What you need to do -
Reproduce the lines of the following data verbatim, omitting the pictures from your reply.

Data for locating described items

────────

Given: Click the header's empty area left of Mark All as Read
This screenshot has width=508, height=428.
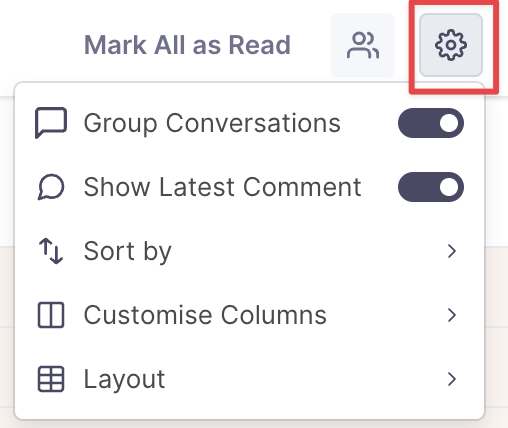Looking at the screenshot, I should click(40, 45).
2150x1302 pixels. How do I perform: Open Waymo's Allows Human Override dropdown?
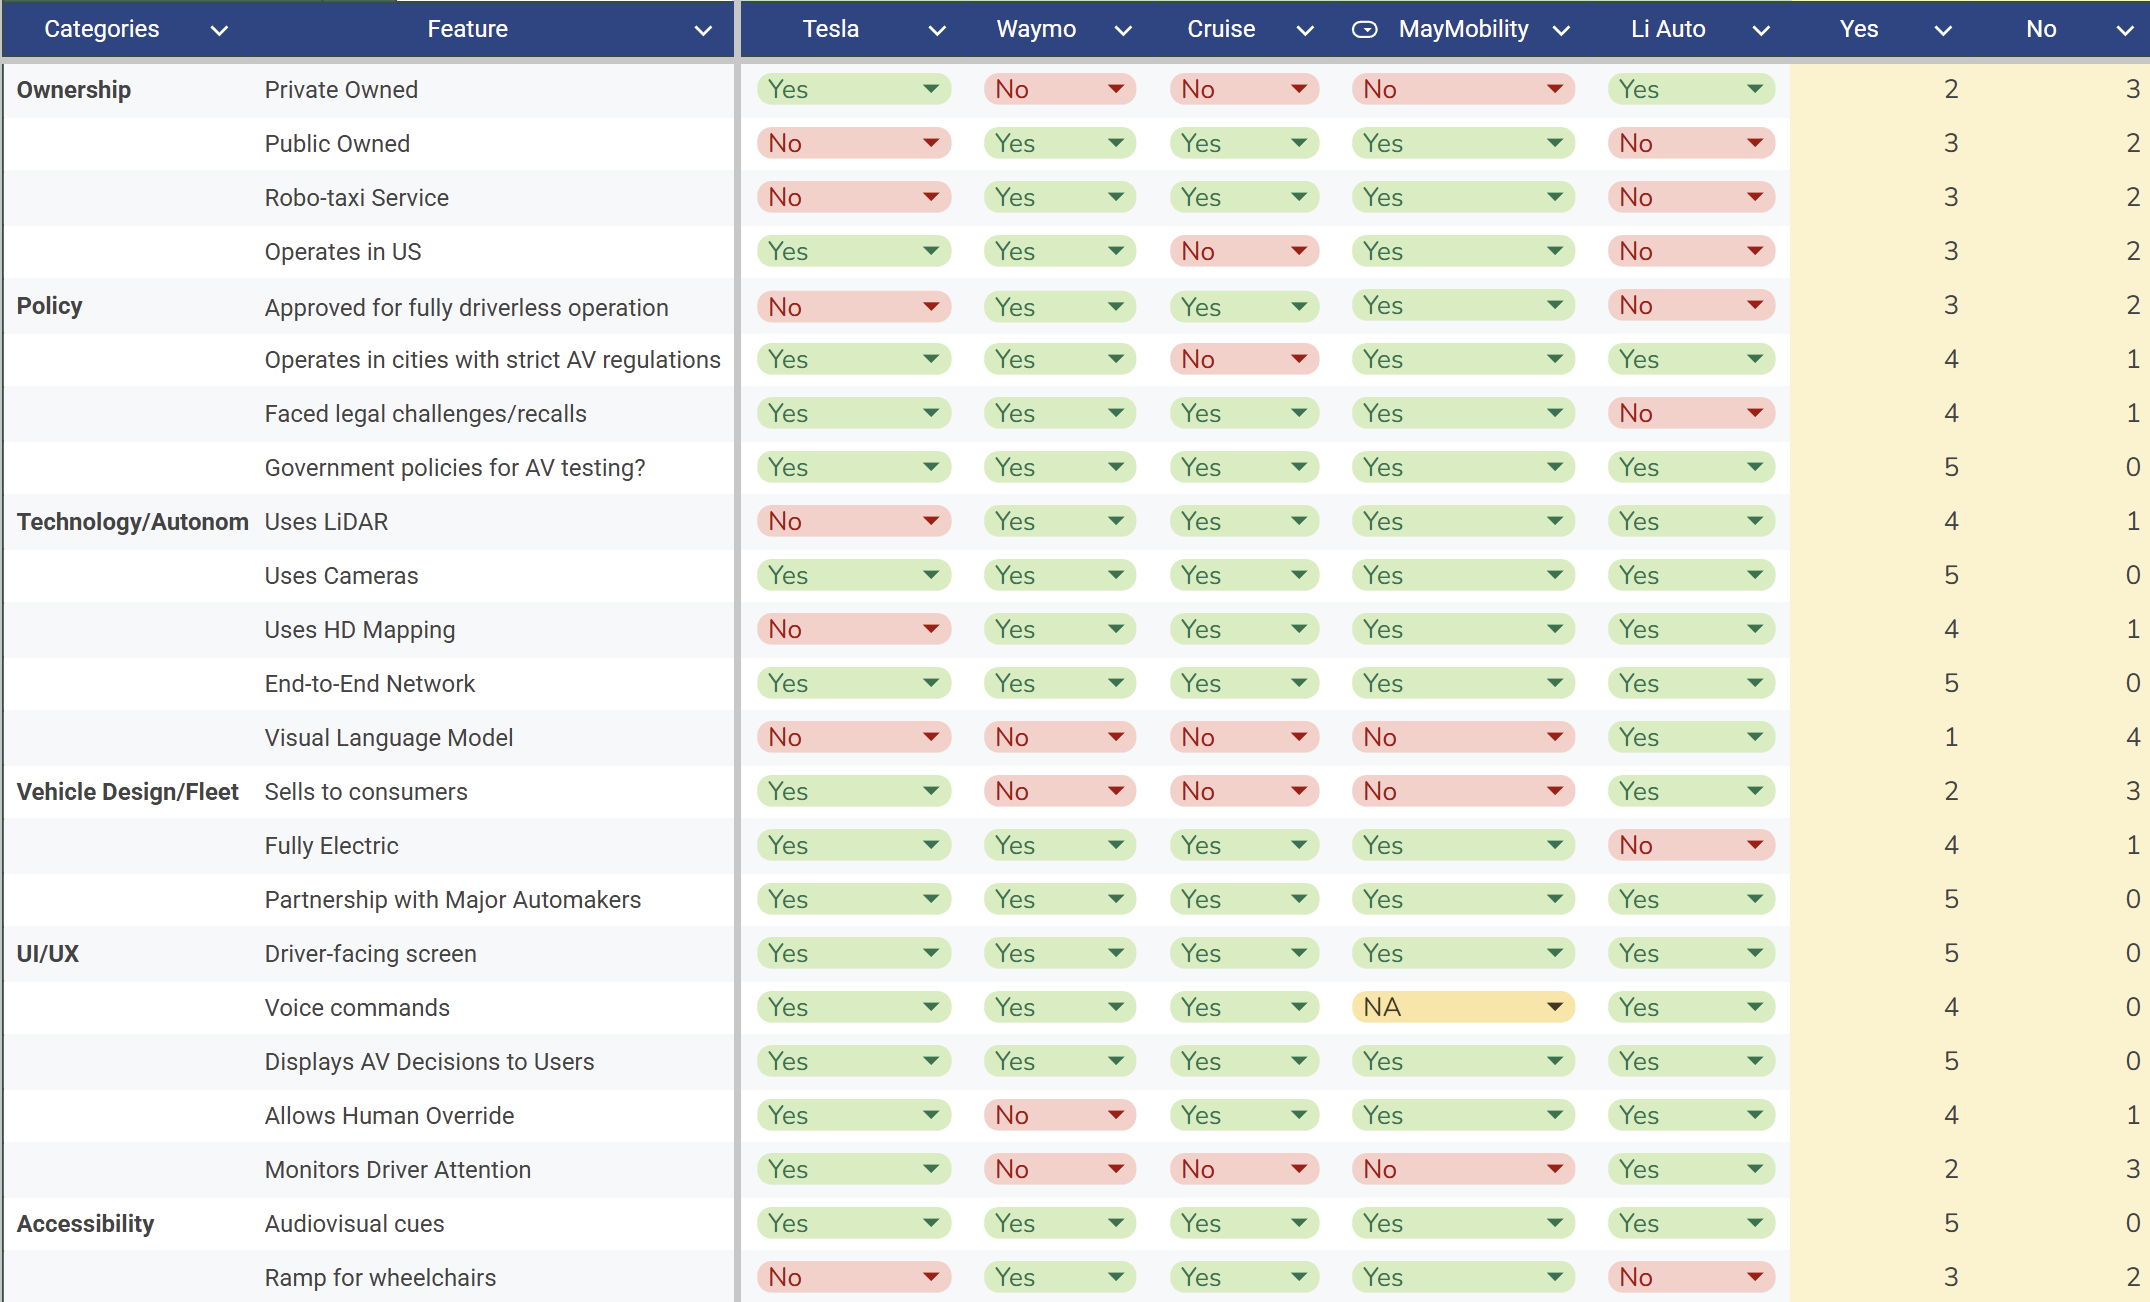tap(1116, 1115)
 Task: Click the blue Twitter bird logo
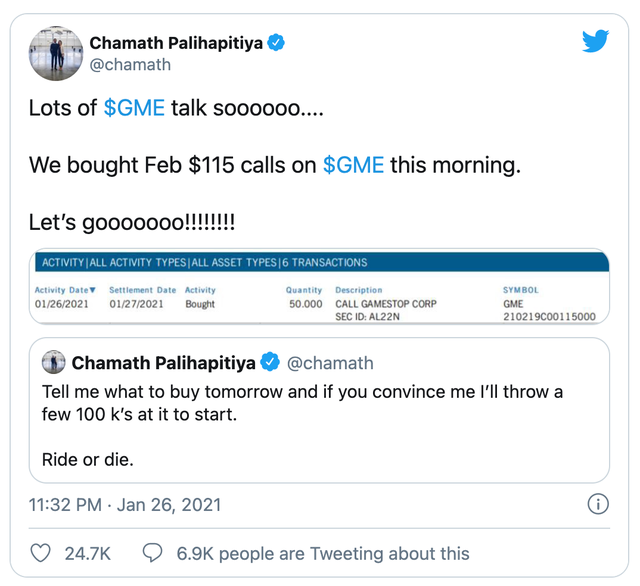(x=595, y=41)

────────

Correct output -
Given: Click the header's empty area left of Mark All as Read
This screenshot has width=508, height=428.
Looking at the screenshot, I should click(40, 45).
2150x1302 pixels. How do I perform: Open Waymo's Allows Human Override dropdown?
tap(1116, 1115)
 Task: Click the blue Twitter bird logo
(x=595, y=41)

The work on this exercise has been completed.